Intravenous ATP infusions work by restoring liver energy levels in patients with advanced lung cancer (Leij-Halfwerk S et al 2002) and by counteracting tissue loss (Agteresch HJ et al 2002). ATP is taken up by red blood cells and reaches levels 50 to 70 percent above baseline concentrations at approximately 24 hours (Agteresch HJ et al 2000). In addition, preclinical studies showed that ATP administration may improve the anticancer effects of chemotherapy (Maymon R et al 1994) and radiotherapy (Estrela JM et al 1995) and may also have protective effects against tissue damage caused by radiation (Senagore AJ et al 1992).

Green tea. A phase I clinical trial in advanced NSCLC patients determined that high doses of green tea extract (3 g/m2 daily) are well tolerated and stabilize cancer in some patients (Laurie SA et al 2005).
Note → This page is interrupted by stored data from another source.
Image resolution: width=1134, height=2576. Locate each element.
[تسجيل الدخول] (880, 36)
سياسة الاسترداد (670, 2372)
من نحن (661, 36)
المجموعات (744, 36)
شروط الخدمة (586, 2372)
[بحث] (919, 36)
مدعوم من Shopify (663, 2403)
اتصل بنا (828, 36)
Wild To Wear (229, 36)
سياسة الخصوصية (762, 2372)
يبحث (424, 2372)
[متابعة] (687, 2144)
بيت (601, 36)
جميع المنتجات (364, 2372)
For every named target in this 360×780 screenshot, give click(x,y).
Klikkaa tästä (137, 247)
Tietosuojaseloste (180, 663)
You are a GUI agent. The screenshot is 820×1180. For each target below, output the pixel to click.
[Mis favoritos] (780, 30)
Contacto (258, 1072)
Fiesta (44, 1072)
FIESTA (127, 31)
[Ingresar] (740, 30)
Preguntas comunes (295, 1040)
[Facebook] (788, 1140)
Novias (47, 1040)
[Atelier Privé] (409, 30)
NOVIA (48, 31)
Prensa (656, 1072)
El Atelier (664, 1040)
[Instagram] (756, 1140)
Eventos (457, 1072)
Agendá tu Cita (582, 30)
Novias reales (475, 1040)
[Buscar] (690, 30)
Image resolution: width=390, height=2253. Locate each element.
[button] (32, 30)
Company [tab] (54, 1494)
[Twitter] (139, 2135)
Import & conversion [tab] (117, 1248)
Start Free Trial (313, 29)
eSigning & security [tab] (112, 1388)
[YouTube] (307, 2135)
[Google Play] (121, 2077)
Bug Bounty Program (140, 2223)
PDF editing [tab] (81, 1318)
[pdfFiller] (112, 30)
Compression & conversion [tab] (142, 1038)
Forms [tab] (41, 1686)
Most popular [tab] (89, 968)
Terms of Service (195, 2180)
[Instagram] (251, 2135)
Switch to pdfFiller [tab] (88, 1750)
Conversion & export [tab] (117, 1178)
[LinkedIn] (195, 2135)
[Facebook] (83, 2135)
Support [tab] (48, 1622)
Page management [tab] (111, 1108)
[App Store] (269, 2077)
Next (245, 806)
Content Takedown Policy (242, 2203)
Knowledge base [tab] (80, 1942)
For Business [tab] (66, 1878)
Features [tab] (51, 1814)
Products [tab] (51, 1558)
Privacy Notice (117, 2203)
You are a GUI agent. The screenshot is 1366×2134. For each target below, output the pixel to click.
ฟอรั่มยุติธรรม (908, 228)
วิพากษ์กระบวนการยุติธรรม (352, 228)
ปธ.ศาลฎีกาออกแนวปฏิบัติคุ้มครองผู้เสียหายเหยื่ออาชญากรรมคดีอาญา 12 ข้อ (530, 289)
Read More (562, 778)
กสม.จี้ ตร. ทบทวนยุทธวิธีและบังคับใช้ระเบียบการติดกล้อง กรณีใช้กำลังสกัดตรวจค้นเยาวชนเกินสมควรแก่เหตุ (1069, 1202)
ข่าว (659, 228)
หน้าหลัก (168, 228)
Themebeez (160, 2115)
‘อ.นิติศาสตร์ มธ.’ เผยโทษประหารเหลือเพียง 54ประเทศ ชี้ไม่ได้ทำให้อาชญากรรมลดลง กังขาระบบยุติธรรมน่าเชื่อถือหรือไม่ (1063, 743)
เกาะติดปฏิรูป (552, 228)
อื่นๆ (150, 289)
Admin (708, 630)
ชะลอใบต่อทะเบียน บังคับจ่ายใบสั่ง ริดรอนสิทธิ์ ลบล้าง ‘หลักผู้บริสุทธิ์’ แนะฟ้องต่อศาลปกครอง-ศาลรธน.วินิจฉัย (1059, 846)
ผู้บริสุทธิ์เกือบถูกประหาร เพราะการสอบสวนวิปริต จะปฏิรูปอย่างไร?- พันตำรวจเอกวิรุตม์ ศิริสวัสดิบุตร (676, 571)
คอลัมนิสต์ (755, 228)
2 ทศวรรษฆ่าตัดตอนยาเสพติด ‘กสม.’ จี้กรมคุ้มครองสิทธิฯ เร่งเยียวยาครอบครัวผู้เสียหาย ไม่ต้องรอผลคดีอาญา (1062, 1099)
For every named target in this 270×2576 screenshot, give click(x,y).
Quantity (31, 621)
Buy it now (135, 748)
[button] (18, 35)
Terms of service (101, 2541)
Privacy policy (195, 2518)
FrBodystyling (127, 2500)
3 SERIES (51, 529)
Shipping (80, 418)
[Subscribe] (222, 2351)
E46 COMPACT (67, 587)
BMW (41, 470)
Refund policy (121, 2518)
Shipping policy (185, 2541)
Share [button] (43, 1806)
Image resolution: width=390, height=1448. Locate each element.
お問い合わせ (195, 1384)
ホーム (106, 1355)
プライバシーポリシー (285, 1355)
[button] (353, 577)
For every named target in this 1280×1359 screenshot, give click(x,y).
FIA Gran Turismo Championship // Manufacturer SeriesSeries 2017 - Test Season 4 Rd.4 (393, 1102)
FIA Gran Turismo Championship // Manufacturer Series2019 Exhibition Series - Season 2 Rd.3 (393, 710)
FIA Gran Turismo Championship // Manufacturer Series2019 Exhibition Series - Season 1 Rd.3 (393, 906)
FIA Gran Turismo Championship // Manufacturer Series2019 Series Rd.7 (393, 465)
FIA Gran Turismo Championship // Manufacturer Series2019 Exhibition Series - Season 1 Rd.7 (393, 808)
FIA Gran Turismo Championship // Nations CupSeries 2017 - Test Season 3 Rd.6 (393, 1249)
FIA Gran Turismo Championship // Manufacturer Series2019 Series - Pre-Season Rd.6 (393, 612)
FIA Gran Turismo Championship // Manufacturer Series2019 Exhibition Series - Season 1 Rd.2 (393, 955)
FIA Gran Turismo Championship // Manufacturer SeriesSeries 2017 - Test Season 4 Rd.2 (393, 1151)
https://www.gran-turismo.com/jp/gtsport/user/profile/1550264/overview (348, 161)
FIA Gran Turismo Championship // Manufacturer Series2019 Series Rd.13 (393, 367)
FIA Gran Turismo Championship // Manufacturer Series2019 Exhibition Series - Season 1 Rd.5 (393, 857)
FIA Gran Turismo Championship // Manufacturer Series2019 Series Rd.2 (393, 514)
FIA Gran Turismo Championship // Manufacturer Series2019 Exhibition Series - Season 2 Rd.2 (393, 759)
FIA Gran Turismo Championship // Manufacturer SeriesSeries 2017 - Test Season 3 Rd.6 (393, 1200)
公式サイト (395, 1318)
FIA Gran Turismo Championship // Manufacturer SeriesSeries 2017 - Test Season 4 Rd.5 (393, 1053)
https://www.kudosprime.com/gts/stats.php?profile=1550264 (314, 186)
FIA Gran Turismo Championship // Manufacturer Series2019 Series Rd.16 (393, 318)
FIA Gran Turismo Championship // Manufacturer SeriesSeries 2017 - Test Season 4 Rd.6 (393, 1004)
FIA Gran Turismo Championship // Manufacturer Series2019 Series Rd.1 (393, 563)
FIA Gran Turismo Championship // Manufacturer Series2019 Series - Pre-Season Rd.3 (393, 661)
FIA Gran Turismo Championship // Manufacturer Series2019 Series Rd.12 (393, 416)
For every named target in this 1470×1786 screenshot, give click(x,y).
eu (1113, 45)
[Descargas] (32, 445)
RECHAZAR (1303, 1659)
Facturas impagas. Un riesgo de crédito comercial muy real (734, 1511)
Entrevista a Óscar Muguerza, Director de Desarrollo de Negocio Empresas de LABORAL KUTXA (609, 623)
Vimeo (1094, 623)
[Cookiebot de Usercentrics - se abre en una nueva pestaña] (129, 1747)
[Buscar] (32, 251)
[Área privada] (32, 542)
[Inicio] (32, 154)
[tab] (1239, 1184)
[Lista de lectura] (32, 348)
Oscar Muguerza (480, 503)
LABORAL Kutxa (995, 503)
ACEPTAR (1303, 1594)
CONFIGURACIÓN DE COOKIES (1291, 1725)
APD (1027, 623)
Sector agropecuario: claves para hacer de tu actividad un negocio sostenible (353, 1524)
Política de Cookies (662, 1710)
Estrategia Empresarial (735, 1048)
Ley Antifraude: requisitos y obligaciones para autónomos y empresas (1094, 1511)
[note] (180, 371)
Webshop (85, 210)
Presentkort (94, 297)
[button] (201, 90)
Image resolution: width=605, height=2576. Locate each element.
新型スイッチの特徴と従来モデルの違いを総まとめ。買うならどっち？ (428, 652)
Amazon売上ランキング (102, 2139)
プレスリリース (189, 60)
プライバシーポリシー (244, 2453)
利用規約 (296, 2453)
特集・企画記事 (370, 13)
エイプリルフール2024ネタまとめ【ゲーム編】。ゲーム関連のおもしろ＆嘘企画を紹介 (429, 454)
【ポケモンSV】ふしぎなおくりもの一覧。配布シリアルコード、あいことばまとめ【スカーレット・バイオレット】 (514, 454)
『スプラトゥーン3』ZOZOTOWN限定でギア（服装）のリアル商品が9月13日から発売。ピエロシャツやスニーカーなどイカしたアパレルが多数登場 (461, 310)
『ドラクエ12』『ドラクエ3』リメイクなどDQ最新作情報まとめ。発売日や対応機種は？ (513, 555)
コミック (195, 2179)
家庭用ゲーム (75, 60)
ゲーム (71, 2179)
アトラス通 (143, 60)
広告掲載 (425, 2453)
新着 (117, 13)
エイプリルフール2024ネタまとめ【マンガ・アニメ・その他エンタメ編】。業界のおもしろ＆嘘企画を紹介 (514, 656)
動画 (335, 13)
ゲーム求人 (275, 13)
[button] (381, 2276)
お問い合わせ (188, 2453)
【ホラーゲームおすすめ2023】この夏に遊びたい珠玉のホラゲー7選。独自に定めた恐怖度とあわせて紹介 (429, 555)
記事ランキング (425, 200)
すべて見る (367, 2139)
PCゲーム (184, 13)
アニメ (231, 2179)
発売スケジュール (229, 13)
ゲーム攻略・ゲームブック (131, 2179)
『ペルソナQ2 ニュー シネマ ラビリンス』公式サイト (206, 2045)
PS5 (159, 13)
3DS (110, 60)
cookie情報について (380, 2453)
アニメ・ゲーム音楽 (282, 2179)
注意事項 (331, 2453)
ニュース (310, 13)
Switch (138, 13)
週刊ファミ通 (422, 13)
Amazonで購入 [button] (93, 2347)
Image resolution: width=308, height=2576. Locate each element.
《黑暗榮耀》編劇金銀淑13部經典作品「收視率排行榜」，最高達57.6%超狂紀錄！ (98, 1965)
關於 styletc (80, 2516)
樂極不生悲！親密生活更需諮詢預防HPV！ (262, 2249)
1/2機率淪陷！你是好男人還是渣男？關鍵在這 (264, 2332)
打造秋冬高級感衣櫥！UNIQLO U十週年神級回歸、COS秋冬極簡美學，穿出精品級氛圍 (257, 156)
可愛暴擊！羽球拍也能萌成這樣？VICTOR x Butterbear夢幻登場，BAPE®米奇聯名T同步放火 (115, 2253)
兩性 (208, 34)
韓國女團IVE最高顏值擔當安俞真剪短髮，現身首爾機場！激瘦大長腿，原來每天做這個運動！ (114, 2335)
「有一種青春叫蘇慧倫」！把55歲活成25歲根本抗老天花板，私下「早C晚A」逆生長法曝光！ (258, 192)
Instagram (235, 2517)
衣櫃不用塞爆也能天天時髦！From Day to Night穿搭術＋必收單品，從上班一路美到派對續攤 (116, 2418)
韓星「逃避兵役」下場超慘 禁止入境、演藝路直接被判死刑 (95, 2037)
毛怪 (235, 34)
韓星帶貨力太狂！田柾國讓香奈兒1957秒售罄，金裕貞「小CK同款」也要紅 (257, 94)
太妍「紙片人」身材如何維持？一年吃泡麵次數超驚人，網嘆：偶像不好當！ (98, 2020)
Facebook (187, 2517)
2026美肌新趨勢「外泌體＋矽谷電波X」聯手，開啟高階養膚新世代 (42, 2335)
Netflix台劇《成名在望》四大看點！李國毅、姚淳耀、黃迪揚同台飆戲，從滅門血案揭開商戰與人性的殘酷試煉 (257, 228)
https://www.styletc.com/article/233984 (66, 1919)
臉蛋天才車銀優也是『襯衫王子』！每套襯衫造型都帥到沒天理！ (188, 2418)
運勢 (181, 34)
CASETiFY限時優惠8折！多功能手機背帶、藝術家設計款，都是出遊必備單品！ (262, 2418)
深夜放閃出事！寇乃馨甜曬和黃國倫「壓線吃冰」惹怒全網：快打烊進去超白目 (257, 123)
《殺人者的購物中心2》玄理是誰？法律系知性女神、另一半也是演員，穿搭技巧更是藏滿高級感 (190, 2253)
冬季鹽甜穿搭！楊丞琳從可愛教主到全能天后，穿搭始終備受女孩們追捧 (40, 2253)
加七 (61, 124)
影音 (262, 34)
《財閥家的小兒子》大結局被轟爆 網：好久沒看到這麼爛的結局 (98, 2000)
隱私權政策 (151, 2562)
Based on their results, the researchers proposed that green tea extract might be useful in preventing cancer progression in those at high risk for lung cancer relapse (following completion of treatment for early-stage lung cancer) or in those at high risk of developing a second cancer. In addition, green tea extract could be considered in combination with standard chemotherapy agents in advanced lung cancer (Laurie SA et al 2005).

Green tea extract can be taken safely for at least six months at an oral dose of seven to eight Japanese cups (120 mL) three times daily (Pisters KM et al 2001). The side effects of green tea extract are caffeine related. However, preclinical studies found that caffeine contributes to the prevention of tumor growth (Lu YP et al 2000; Xu Y et al 1992). Therefore, decaffeinated green tea extract may be less effective.